I’ve had to take further steps to ensure his safety inside the house — locks on the basement door, for instance, and no locks on bathroom doors. I took rugs up lest he trip, put covers over the stove’s gas burners, and I never leave the house without him, even for a quick dash to pharmacy. “I am OK on my own,” he yells when I insist he come with me.

These days we play endless games of dominoes, occasionally go for coffee or a drive. He even refuses to walk Nobby because he doesn’t want me to go along. “I can walk by myself,” he insists. But he can’t, not any more.

The one thing my husband still can do is pick up sticks in our yard and  little patch of woods. He was thrilled two weeks ago when he could clean up a big branch that broke off our maple in heavy snow. He spent the weekend snipping, breaking, and sawing branches into precise lengths for the town’s after-storm pick-up. Son-in-law Martin arrived with his chain saw to take care of the biggest section.

Other caregivers would understand why such a silly thing as watching my husband’s obsessive twig collecting nearly drove me ’round the bend. When I complained to Martin he said, “He’s having fun, he’s out of your hair, he’s happy.” I laughed. He was absolutely right.

4/15/18 – Where we’re going is a post yet to be written, a post I don’t want to write. In the meantime, on this stormy Sunday afternoon, Peter is in the woods picking up sticks.

 

2016 National Society of Newspaper Columnists’ contest finalist. screen-shot-2016-12-07-at-10-14-53-am

 

Just call me Lipton and pour the hot water.

Early in Peter’s the long journey, people warned me, Take care of yourself, take it easy, don’t wear yourself out. They were right, but I didn’t take their advice.

Several months ago, I added more hours to Peter’s two helpers’ schedules to give myself some time off. With those hours I run errands without worrying about getting home to Peter who can’t be on his own for more than a few minutes at a time. Really, he can’t be on his own for any time at all. And I’ve been able to schedule massages every other week, or go to the bookstore and sit with coffee and a new book for a whole hour.

I’ve wondered, how long can I continue doing this 24/7? What would happen to Peter if something catastropic happened to me?  He couldn’t live alone and he would make life miserable for himself and a caregiver without me as a buffer. Carolynn and Leslie have always said they’d take turns taking care of one or both of us. I know they mean it, and they would do it too, but at what cost to them? These are the kinds of questions that keep me awake nights.

I’ve known for months what I must do, but I played ostrich. I should have done my research, should have put my husband’s name on lists. The multiple choice answers to my question include Assisted Living? Nursing Home? Memory Care? Private Care Home? Additional Care at Home?

When it comes down to it, assisted living is what Peter has now. I assist. In any case, he would not qualify now — he is cognitively impaired, he wanders, and he’s close to late-stage Alzheimer’s.

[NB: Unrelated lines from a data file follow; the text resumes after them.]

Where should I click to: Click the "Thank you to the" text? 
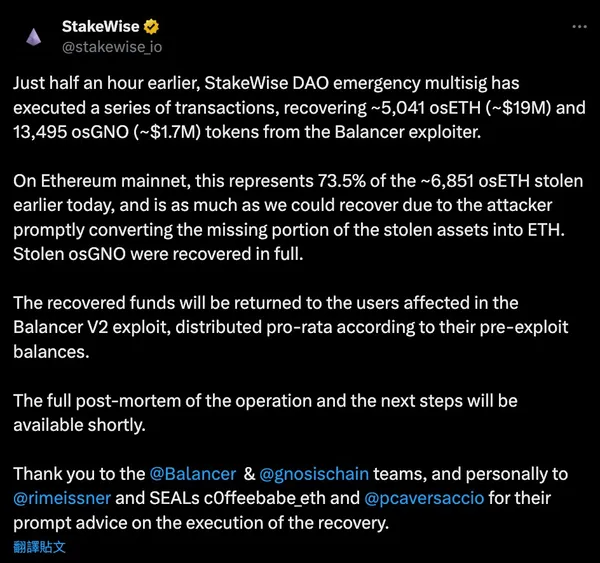click(80, 474)
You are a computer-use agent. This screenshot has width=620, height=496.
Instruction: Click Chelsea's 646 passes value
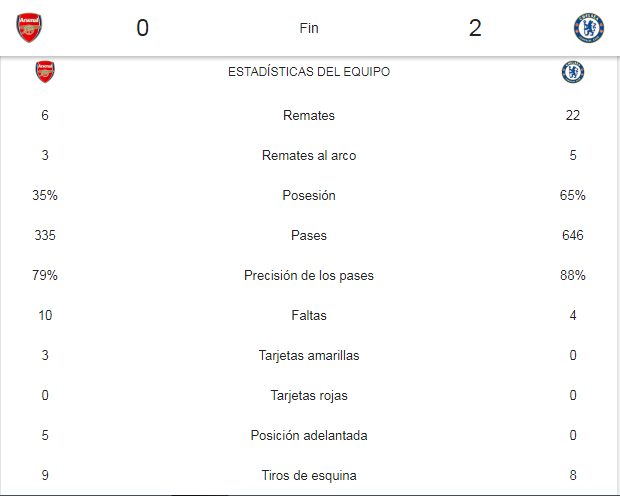coord(573,235)
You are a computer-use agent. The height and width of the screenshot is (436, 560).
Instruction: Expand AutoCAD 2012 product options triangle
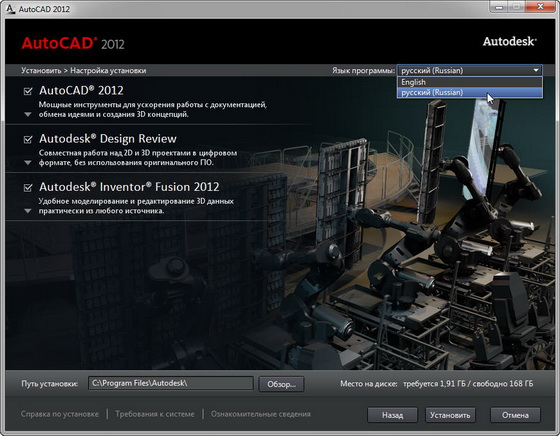point(28,115)
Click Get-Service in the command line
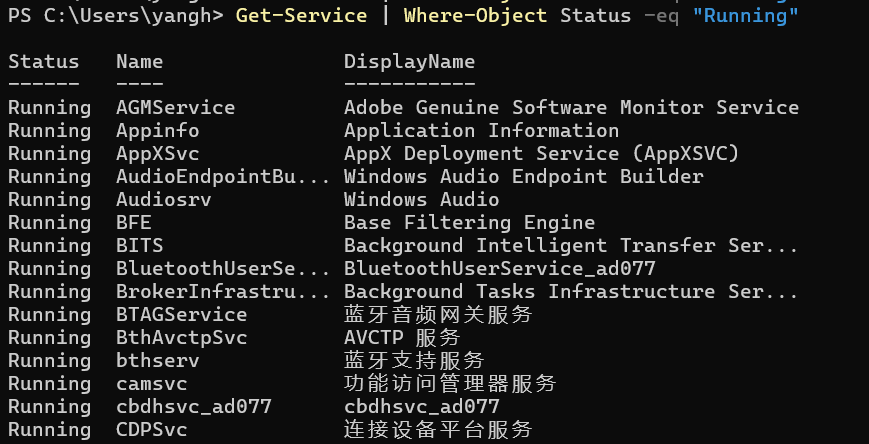 [301, 16]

Nursing homes conjure thoughts of elderly residents parked at the nurse’s station in wheelchairs. No thank you. He doesn’t need nursing care, he needs loving care.

Additional in-home care would likely expand quickly to ’round-the-clock. It may yet come to that, but that would be the last resort. My husband is uncomfortable, always has been, with too many people around, and I’m a loner too.

What about a “memory care” unit at a nursing home, I wondered? Six weeks ago, when I began to scribble thoughts for this post, I wrote, …no need yet for that level of care.

That was six weeks ago.

Since then, my emotions and any rational ideas I might have had have tossed in my head like wet blankets in a malfunctioning dryer — around and around, flip and flop, toss and turn.

After Peter’s accident four weeks ago (two previous posts) I understood what my friend Lourie meant — she has faced these questions too — when she said, “You’ll just know when it’s the right time…” to put him into care. Or when Karen, owner of a caregiving service, said, “Remember, you ‘have Alzheimer’s’ too. You have to choose what is best for Pete, and for yourself.” And I took comfort from something gerontology professor Dr. Elaine Eshbaugh wrote in a blog, “You are just a person — doing the best you can under circumstances that aren’t great. And you’re not alone.”  Others I begged answers from had similar thoughts — don’t feel guilty and don’t let anyone tell you what to do unless they’ve walked in your shoes.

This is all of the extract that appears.